After a break, she drove a Ford Fiesta in the 2020 Terra da Auga Rally and finished 18th overall, from 56 finishers. 


At the end of 2020, she was announced as a driver for the X44 Extreme E team, led by Lewis Hamilton. Her team-mate was Sebastien Loeb. They won the final round of the championship, held in Dorset, UK, having consistently qualified well but had problems in finals. Their final position was second.


This was doubly remarkable considering that Cristina suffered two broken vertebrae during the Kazakhstan Rally and had to take two months' rest. It was triply remarkable in that she had just won the Kazakhstan event for the Red Bull Off-Road Junior team, in severe pain after crashing on the final leg.


She was on form for the 2022 Dakar, driving a T3 Lightweight prototype for the Red Bull Junior team.
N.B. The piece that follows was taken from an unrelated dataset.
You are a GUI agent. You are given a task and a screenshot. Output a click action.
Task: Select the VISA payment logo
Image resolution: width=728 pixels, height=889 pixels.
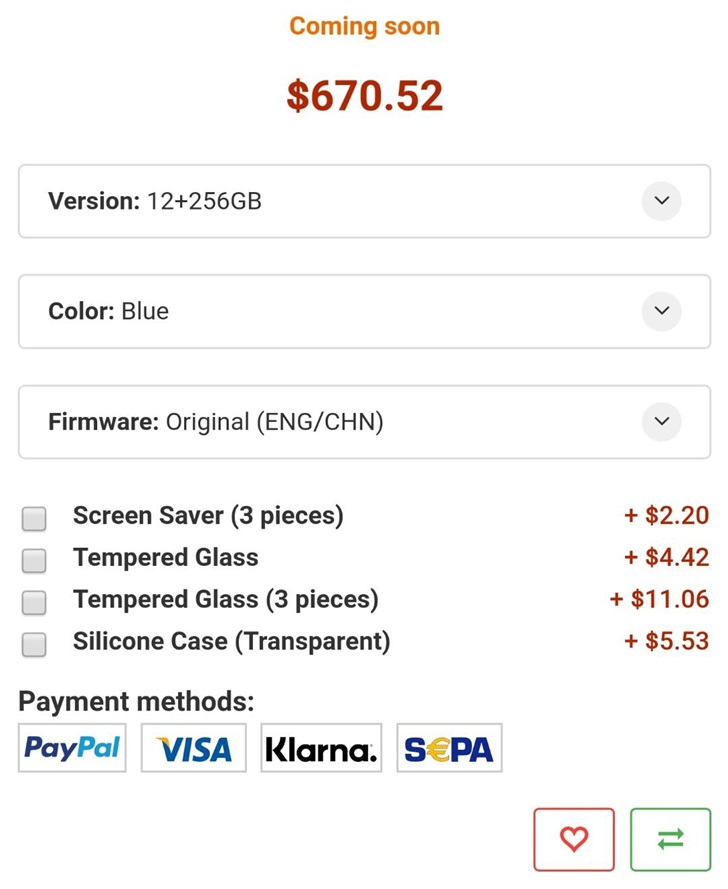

A potential disqualification due to the team using a banned Bluetooth intercom was suspended, meaning she and Francois Cazalet kept their third place in class.


Another Extreme E season with Sebastien Loeb ended in a championship victory. They only won one event outright in Chile, but three further podiums kept them ahead.


She paired up with Jamaican Fraser McConnell for X44 in the 2023 Extreme E championship. They won races in Scotland and Sardinia and were fourth overall in the championship, often performing well in heats. In preparation for another Dakar in January 2024, she entered several cross-country events, finishing fourth in class in the Sonora Rally, third in Morocco and second in the Desafio Ruta 40. Her car is a T3 Taurus light prototype.


The Taurus gave her one of the biggest prizes in her career at the beginning of 2024: a class win in the Dakar after five stage wins. She was victorious in the Challenger class, co-driven by Pablo Moreno Huete.


She also signed for the Dacia team but only did preparation and development for them, in readiness for the 2025 Dakar. Her team-mate will be Sebastien Loeb once more.


During the main 2024 motorsport season, she took part in the last Extreme E championship, sharing a McLaren Odyssey with Mattias Ekstrom. They were fifth in the shortened championship, with a best finish of second in Saudi Arabia.


Away from rallying, Cristina is a dentist.